Special mention goes to Kevin Magnussen, who won the pole position award for topping qualifying five times, the most of any driver — indeed Haas, aided by Ferrari power, scored nine poles for the year, but the three-year-old team too often failed to convert.
Instead Hulkenberg’s strong score and teammate Sainz’s consistency — the Spaniard scored nine podiums and failed to finish just twice all year — delivered Renault team honours, beating Force India to the class B constructors championship by 50 points.
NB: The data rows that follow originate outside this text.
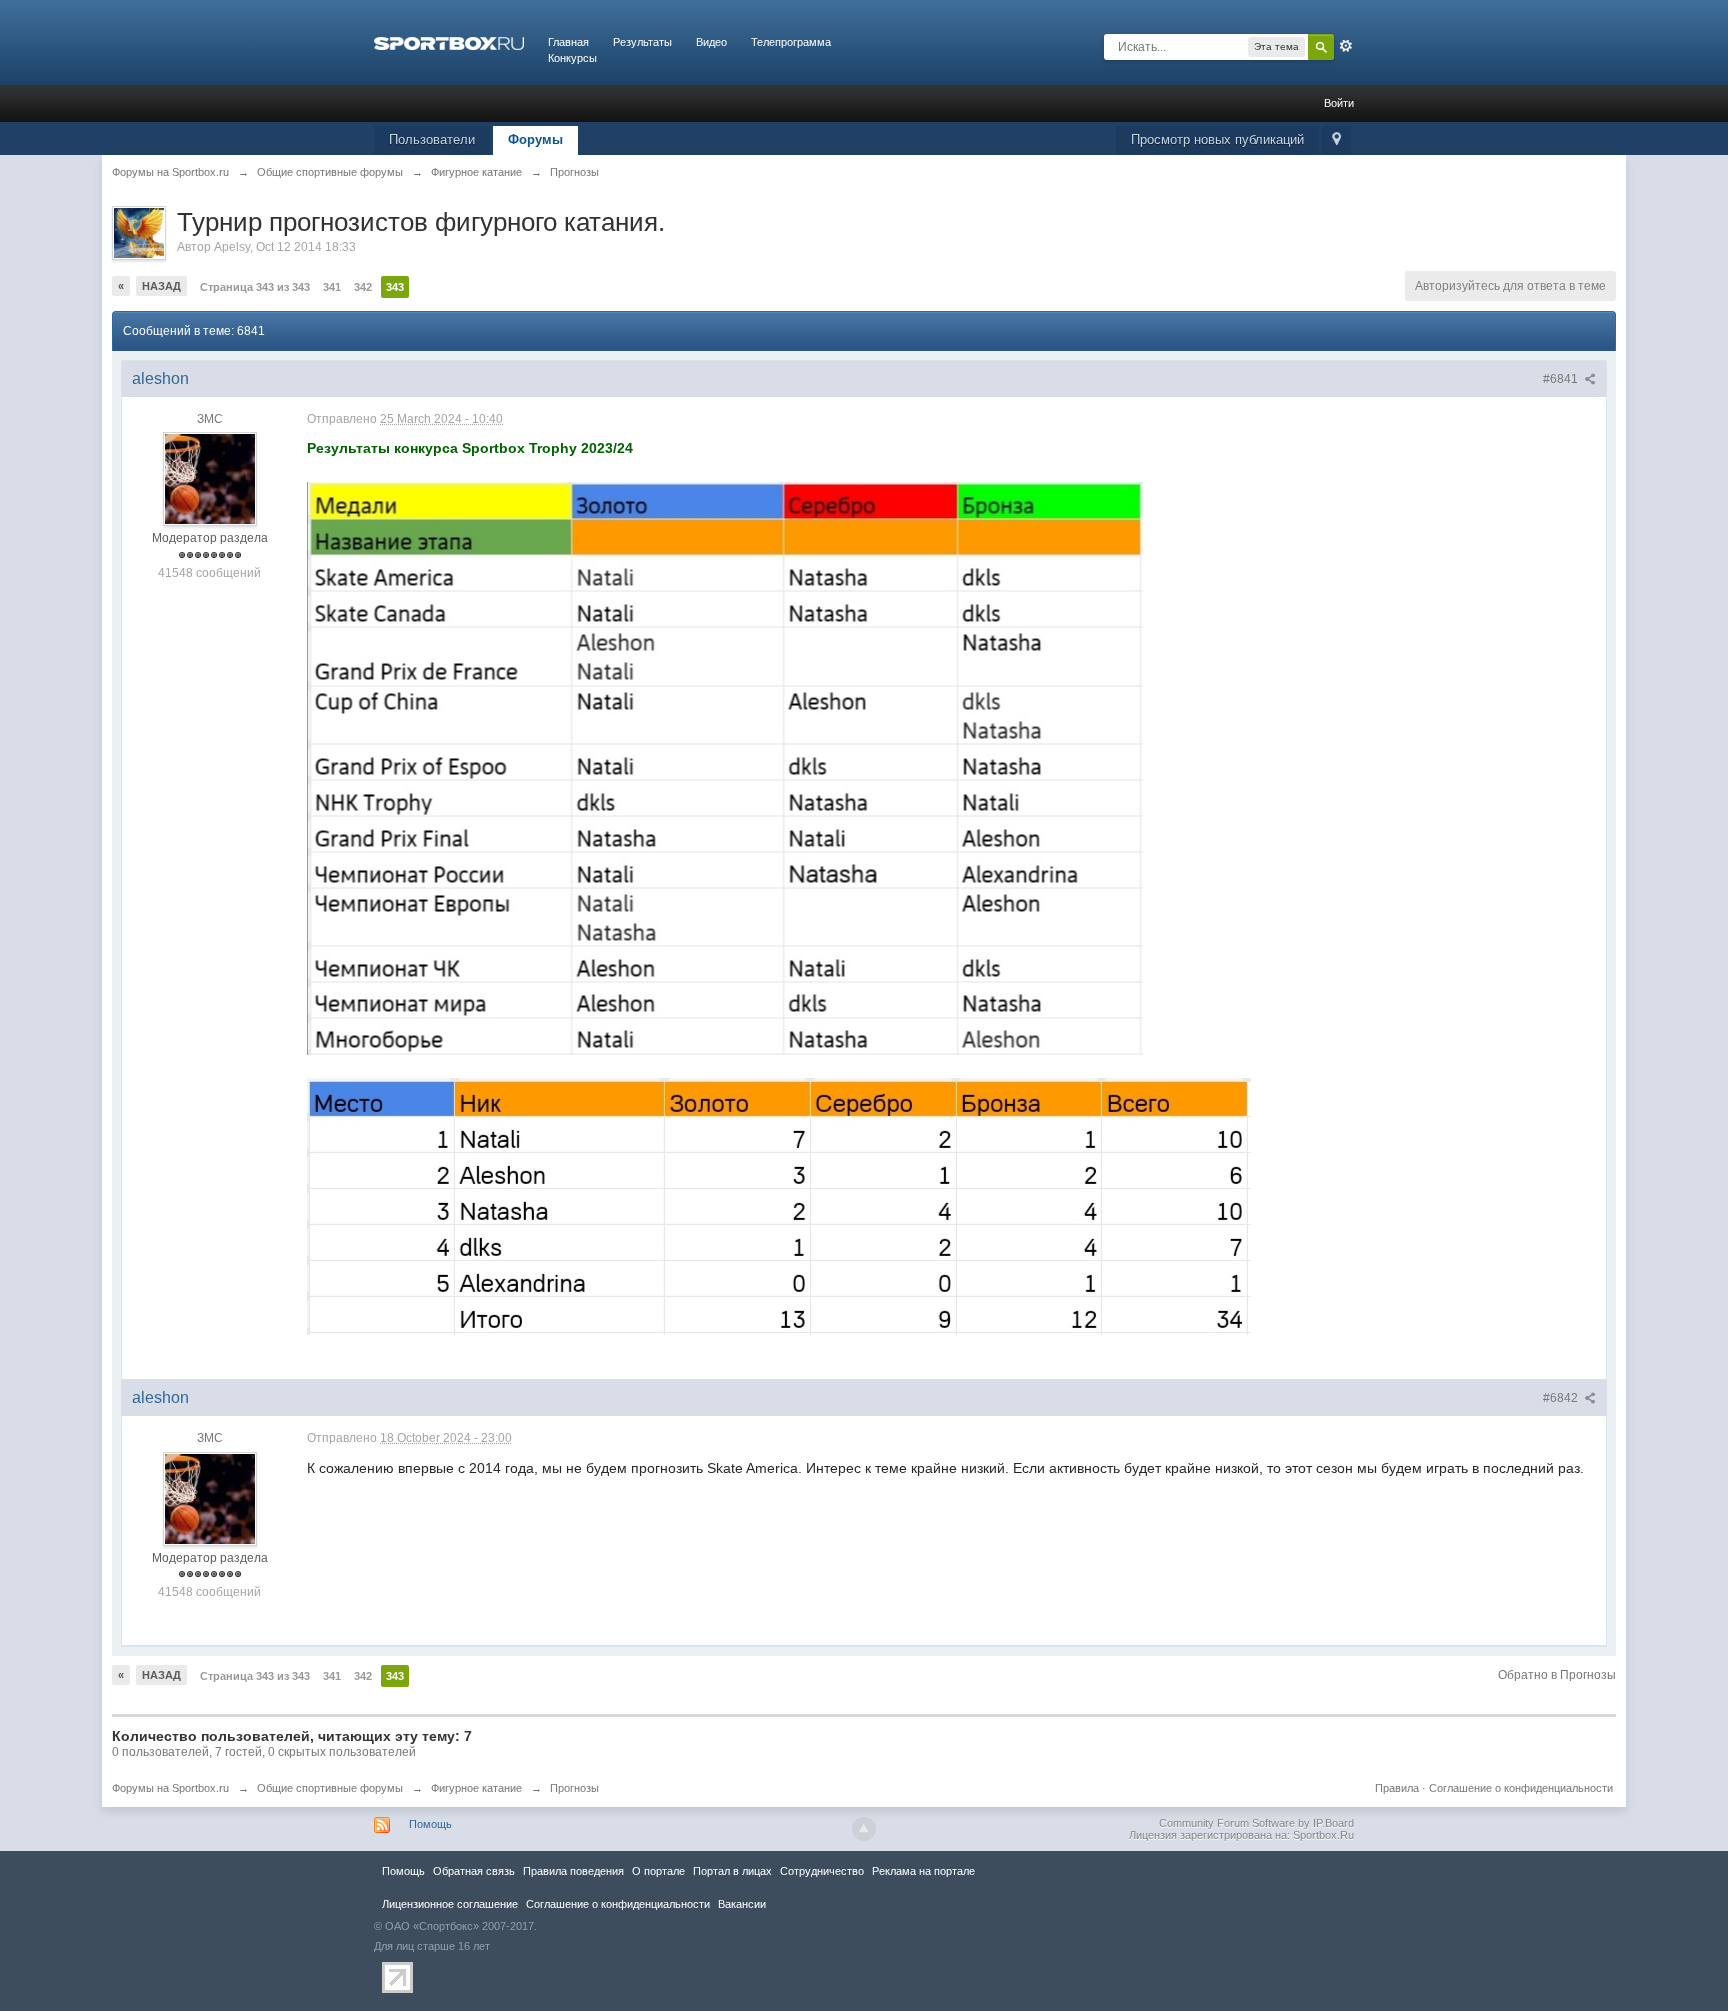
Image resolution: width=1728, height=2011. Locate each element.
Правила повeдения (573, 1871)
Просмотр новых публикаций (1217, 139)
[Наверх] (864, 1829)
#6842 (1562, 1398)
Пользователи (432, 139)
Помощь (430, 1824)
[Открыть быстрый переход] (1336, 140)
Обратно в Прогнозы (1557, 1675)
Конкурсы (572, 58)
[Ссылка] (725, 767)
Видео (711, 42)
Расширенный (1346, 46)
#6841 (1562, 379)
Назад (161, 286)
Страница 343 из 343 (255, 287)
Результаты (642, 42)
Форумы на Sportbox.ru (170, 1788)
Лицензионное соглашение (450, 1904)
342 (363, 287)
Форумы (535, 139)
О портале (658, 1871)
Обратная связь (474, 1871)
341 (332, 287)
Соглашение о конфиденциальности (1521, 1788)
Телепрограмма (791, 42)
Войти (1339, 103)
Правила (1397, 1788)
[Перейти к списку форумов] (449, 42)
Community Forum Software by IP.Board (1256, 1823)
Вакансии (742, 1904)
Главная (568, 42)
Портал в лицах (732, 1871)
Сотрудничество (822, 1871)
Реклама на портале (923, 1871)
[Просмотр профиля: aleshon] (210, 479)
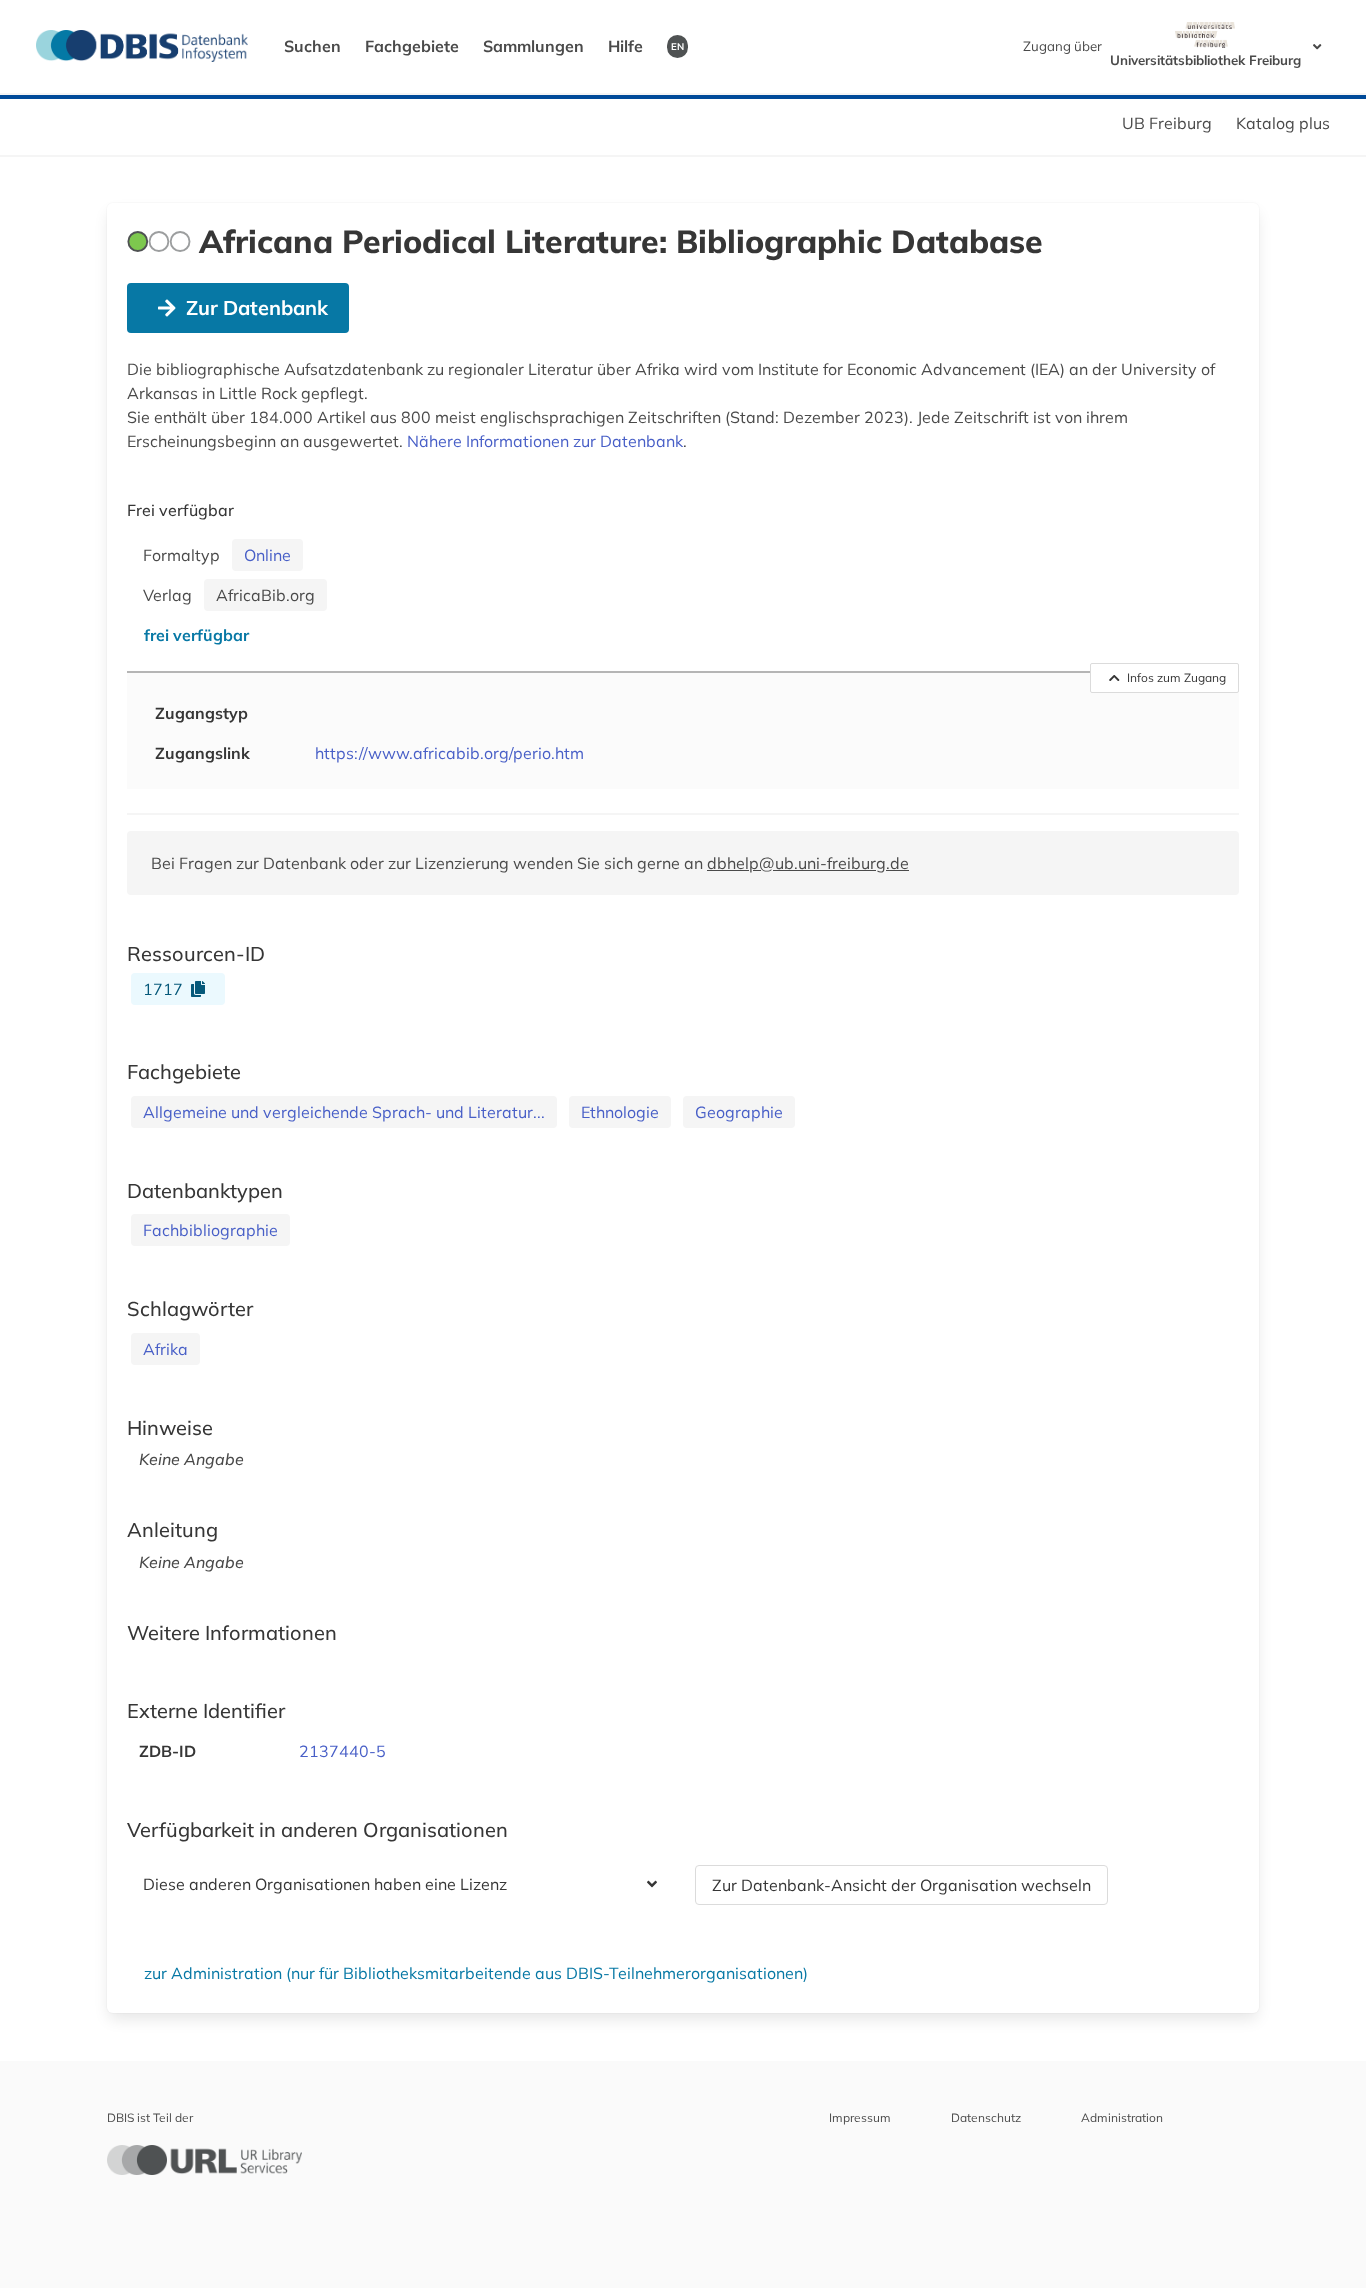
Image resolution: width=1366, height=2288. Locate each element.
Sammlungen (533, 46)
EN (677, 46)
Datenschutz (986, 2117)
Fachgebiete (412, 46)
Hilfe (625, 46)
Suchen (312, 46)
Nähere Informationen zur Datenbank (545, 441)
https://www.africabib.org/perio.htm (449, 753)
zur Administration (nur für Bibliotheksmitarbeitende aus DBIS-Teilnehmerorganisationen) (476, 1973)
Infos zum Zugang (1176, 677)
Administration (1122, 2117)
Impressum (860, 2117)
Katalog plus (1283, 123)
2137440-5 (342, 1751)
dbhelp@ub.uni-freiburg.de (808, 863)
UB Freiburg (1167, 123)
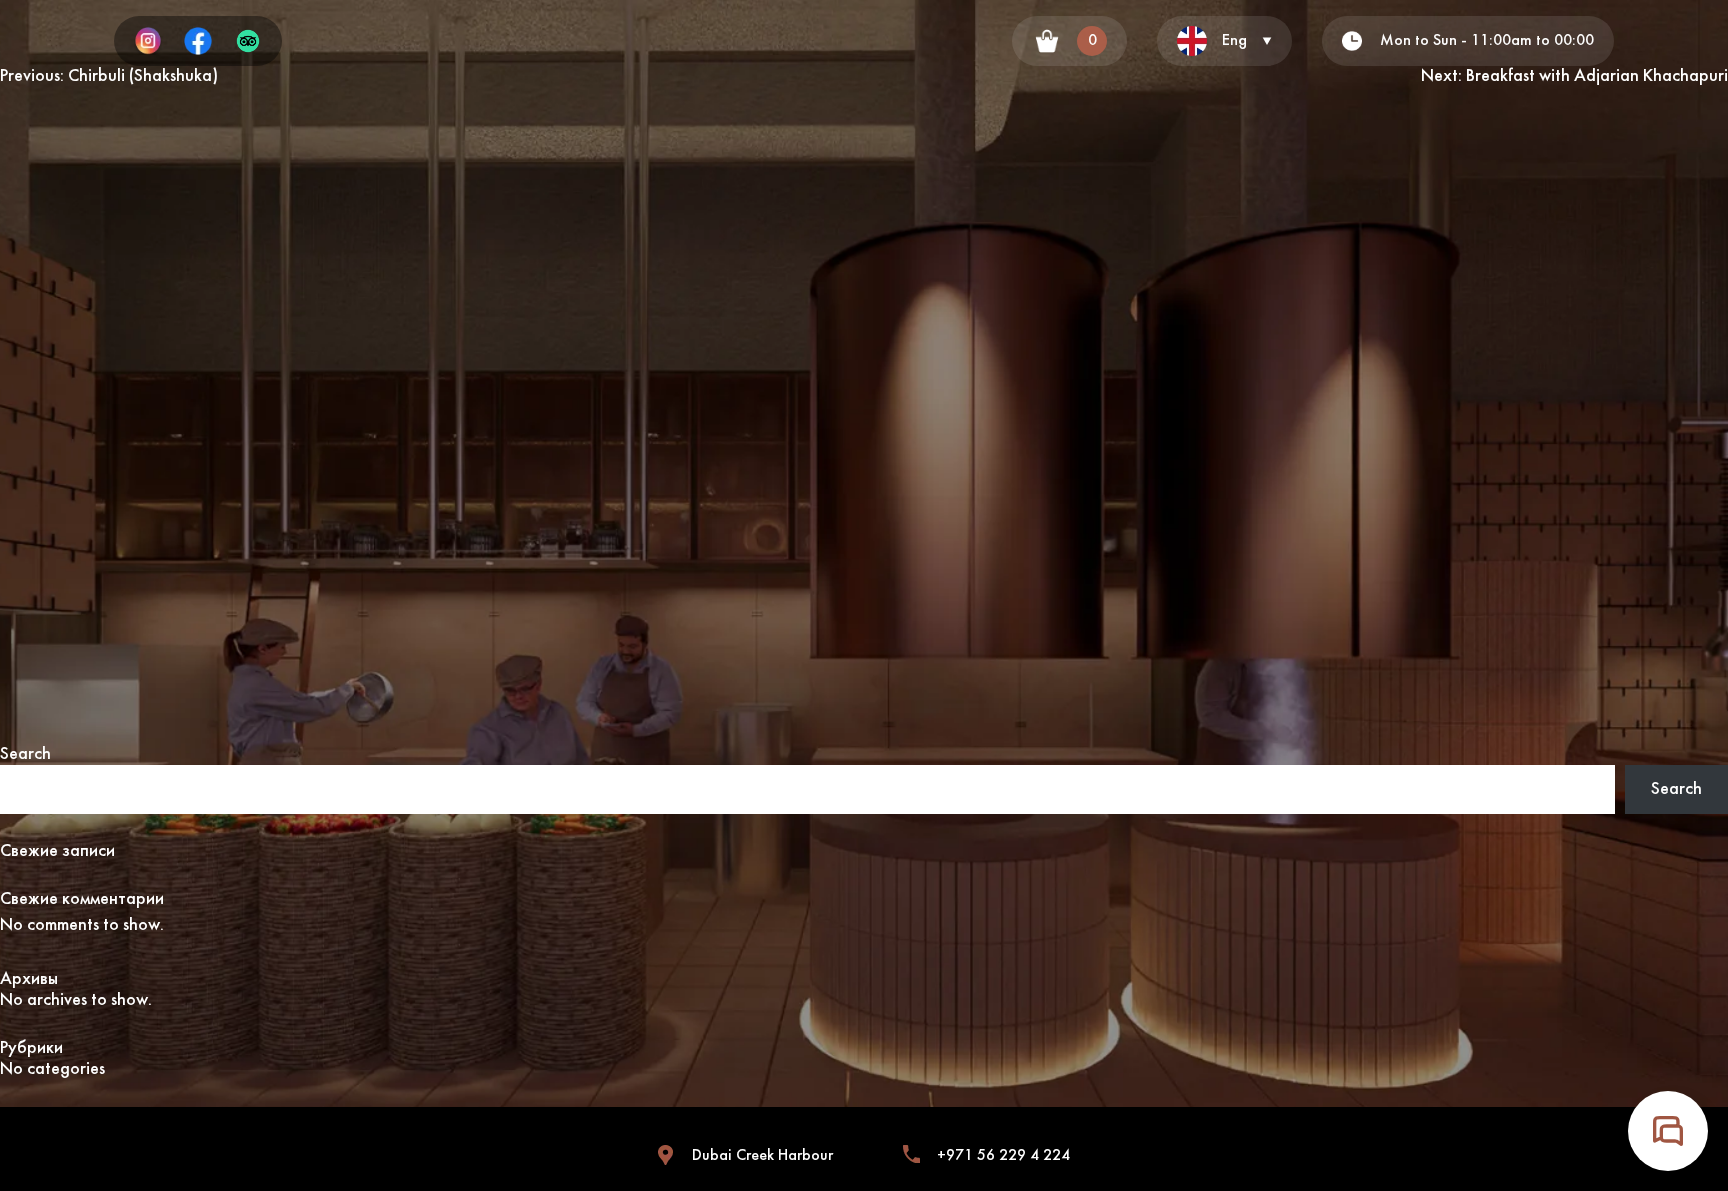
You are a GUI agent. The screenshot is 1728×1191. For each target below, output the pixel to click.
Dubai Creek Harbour (762, 1156)
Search (25, 754)
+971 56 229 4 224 (1003, 1156)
Pos. | Team | Wins | Poles | Podiums | DNFs | Points |
---|---|---|---|---|---|---|
1 | Renault | 7 | 5 | 19 | 9 | 478 |
2 | Force India | 5 | 5 | 15 | 7 | 427 |
3 | Haas | 3 | 9 | 12 | 7 | 352 |
4 | Sauber | 2 | 1 | 6 | 9 | 281 |
5 | McLaren | 2 | 0 | 8 | 8 | 270 |
6 | Toro Rosso | 2 | 1 | 3 | 10 | 210 |
7 | Williams | 0 | 0 | 0 | 5 | 99 |
Retrofitting class points to a portion of the Formula One grid is obviously an imperfect process, but the closeness of an exclusively midfield championship battle serves to demonstrate two things: the first is that the gap between the haves and have-nots is so significant that it is detracting substantially from the spectacle and must be rectified, and the second is that there’s been terrific, close racing to be had off the podium this season.
Formula One should of course never have a second class — certainly not while all teams operate to the same regulations — but a two-tier sport is what we get when the financial and development rules continue to benefit the biggest teams.
Until those regulations are fixed for the benefit of the whole sport, the most F1’s talented grid of midfielders can aspire to is a completely fictional class championship.